Terus berjalan sampai di pertigaan memilih jalan lurus saja yang langsung menuju kebun teh. Dan woooow dari sini sudah terlihat hamparan kebun teh yang sangat luas banget dan pemandangan di sekelilingnya sungguh memanjakan mata, dengan bukit tinggi, gunung dan awan-awan yang sebagian berwarna putih dan sebagian lagi berwarna ke abu-abuan yang cukup tebal menutup sebagian langit yang berwarna biru cerah.
Inilah gambaran dari empat penjuru mata angin yang berbeda (padahal kagak ngerti arah sok-sok an pakai bahasa intelek). Kalau di gambar saja sudah seperti ini apalagi kalau lihat langsung..., bikin betah deh berlama-lama disana. Karena di sini sepanjang mata memandang hanya pohon-pohon teh maka dari itu tak ada yang bisa di ceritakan, hanya melukiskan lewat jebretan kamera dan mengabadikan dalam memory otak. Udara yang segar dan pemandangan yang luar biasa indah seimbang dengan sedikit rasa gatal setelah belusukan menerobos kebun teh. Sayang birunya langit tertutupi awan yang begitu banyak sehingga sedikit mengganggu hasil jepretan kamera. Sudah seperti acara pemotretan saja aku yang meminta di potret dengan sedikit memaksa seh sebenarnya, Otong sebagai fotografer dan pak David yang mengarahkan tempat agar mendapatkan gambar yang bagus.

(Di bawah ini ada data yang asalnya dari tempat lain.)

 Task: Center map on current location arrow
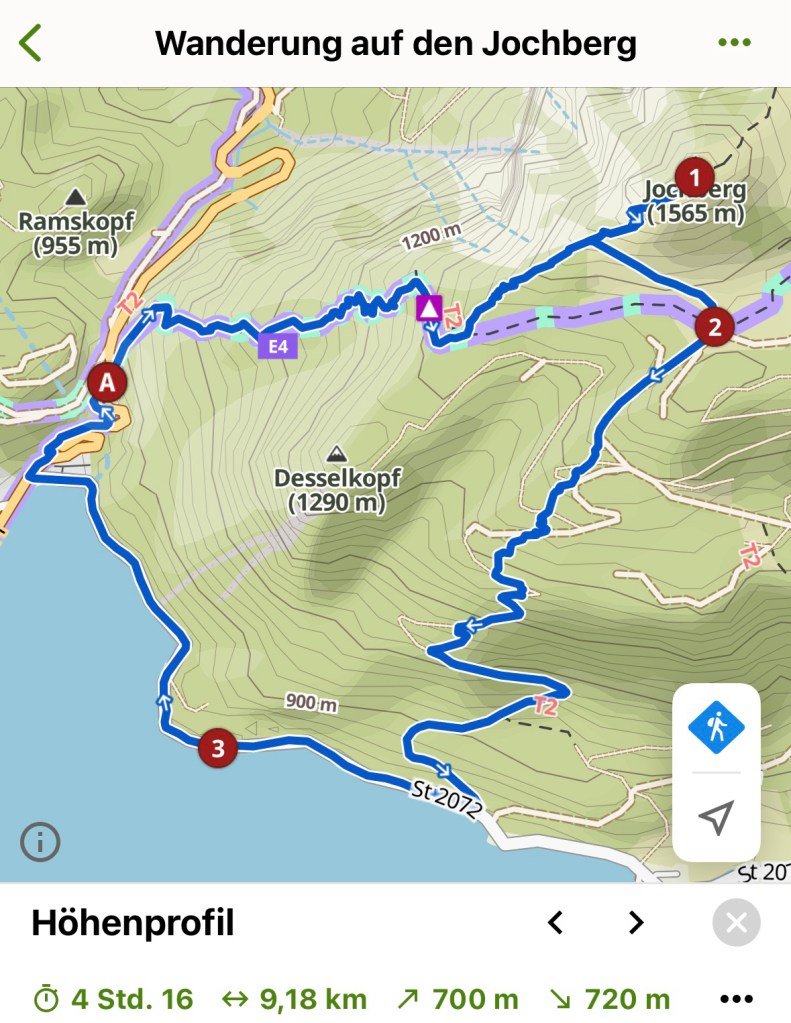click(716, 816)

Sambil berjalan-jalan dan sesekali mengambil gambar agar ada sesi memoryalnya. Di sore hari beranjak petang, di sela-sela perjalanan aku menjumpai beberapa penduduk yang mencari kayu bakar dan mencari rumput. Bayangin saja tu kayu bakar sebanyak itu mereka kuat mengangkat. Walaupun sudah tua tapi semangat mereka '45 perlu di contoh tu, nah dengerin ell perlu mencontoh mereka ingat itu... (bicara sama diri sendiri). Tak terbayang beratnya seperti apa dulu waktu bolang di Goa Kiskendo yang berada di daerah Kulon Progo, Yogyakarta pernah mencoba untuk mengangkat keranjang yang berisi penuh dengan rumput-rumput untuk makan ternak tapi enggak berhasil hanya mampu bergeser sedikit doank, berat ternyata. Di Tepi kebun teh yang dekat dengan pemukinam penduduk sempat juga menjumpai tiang-tiang dari bambu yang cukup tinggi dan berbentuk seperti kubus, katanya ini biasanya untuk mengadu atau melatih merpati.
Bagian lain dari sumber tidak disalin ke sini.